Três adolescentes morreram numa troca de tiros com policiais militares na zona norte de Piracicaba. Os jovens estavam em um carro roubado, com uma quarta pessoa – que fugiu –, e tinham entre 14 e 17 anos. Assim ficou marcado o início de outubro passado.
Triste ocorrência, hoje regular no cotidiano de muitas cidades brasileiras, a mistura de jovens e violência costuma ser um desafio a pessoas e órgãos dedicados a mudar essa história. O caso acima, registrado no bairro Parque Piracicaba, motivou o Conselho Comunitário de Segurança (Conseg) a desenvolver algo. A iniciativa recebeu o nome de Escoteiro na Escola.
“A idealização do projeto começou numa reunião extraoficial, em meados de outubro”, conta Marcio José Pereira, presidente do Conseg. “Com a preocupação de oferecer atividades extracurriculares que premiassem o entretenimento sadio, o resgate de valores morais, éticos e cívicos, representantes da sociedade civil (Conseg) solicitaram ajuda ao movimento dos escoteiros de Ártemis e da Escola Estadual Prof. Hélio Penteado de Castro [na qual estudavam dois dos mortos no confronto].”
A intenção é afastar os jovens da rede pública de ensino do mundo da criminalidade e assim prevenir fatalidades como a ocorrida no Parque Piracicaba. Também se deseja resgatar a participação das famílias na educação de seus filhos e nas atividades comunitárias, aspecto fundamental para o sucesso dos esforços. Para tanto, o meio será colocando-os em contato com o mé- todo e a prática escoteira.
“Quanto mais escoteiros, cidadãos melhores teremos em nossa sociedade”, acredita Cintia Nogueira, chefe do Grupo Escoteiro João Batista de Ártemis 414/SP. “Os escoteiros fazem amigos e incorporam conceitos importantes de trabalho em equipe, inclusive de respeito ao próximo.”
Para que as sugestões saíssem do papel, uma série de parcerias foi selada – Conseg, Igreja do Parque Piracicaba, direção da Escola Hélio Penteado, representantes do legislativo municipal (vereadora Nancy Thame), Escoteiros de Ártemis e a segurança pública de Piracicaba (Guarda Civil Municipal, Polícia Militar e Polícia Civil).

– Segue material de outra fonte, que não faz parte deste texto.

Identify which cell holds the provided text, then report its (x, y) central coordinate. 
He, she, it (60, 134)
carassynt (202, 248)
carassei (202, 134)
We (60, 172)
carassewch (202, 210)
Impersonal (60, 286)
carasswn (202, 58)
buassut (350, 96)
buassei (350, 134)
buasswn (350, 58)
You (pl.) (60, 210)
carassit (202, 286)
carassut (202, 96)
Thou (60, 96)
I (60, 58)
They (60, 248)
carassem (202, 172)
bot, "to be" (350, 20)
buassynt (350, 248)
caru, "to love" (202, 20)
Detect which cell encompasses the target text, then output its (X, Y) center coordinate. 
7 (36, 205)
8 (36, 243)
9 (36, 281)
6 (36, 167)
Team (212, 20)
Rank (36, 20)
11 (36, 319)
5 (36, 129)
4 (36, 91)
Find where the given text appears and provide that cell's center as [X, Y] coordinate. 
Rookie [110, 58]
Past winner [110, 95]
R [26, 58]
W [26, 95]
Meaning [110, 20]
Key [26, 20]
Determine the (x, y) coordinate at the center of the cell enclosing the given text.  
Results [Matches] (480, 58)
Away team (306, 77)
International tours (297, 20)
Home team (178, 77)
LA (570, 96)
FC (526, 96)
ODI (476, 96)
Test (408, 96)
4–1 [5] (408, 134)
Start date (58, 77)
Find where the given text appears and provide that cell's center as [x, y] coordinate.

Dez famílias interessaram-se no programa, somando 15 jovens. O início, ainda em etapa piloto, aconteceu no último sábado (10). Foi o primeiro encontro dos inscritos com os escoteiros de Ártemis. “Estamos abertos a ideias e parcerias. As discussões e propostas continuam sendo levantadas nas reuniões do Conseg”, ressalta o presidente do conselho.
Conforme salienta Cintia, o Escoteiro na Escola integrará o jovem a uma turma que aprende brincando e que está sempre alerta para servir. “Isso contribui bastante para o autodesenvolvimento deles. Durante todo o processo, nós, como chefes escoteiros, trabalhamos a construção de seu caráter. É um complemento ao ambiente escolar e familiar”, diz.
Flávia Baptista, diretora da Escola Hélio Penteado, concorda com o poder de transformação do escotismo. “Pelos princípios e valores de solidariedade e auxílio ao próximo, além da relação dos jovens com Deus (independentemente da religião), com eles mesmos e com a sociedade”, explica. “Quando começamos a ter esse olhar de empatia, de cuidado, vamos deixando a violência de lado.”
Munida desse espírito e da preocupação com os indivíduos que tocarão o futuro, a educadora topou o projeto proposto pelo Conseg. Sua reflexão avança a linha da simples constatação de que diversas crianças estão à mercê da sociedade. Busca, na realidade, a responsabilidade que cada um de nós tem para com o viver em sociedade, para com o próximo.
“Como estamos trabalhando a formação dessas crianças e jovens? Meu objetivo maior, claro, é mantê-los dentro de uma atividade, mas uma atividade saudável. Algo que não seja só o celular e a internet, e sim o contato com a natureza, o respeito pelo outro e o autoconhecimento”, completa Flávia, cuja mentalidade resume bem o espírito do Escoteiro na Escola: “É mudar essa realidade de violência e mostrar outro lugar no mundo para eles, os jovens”.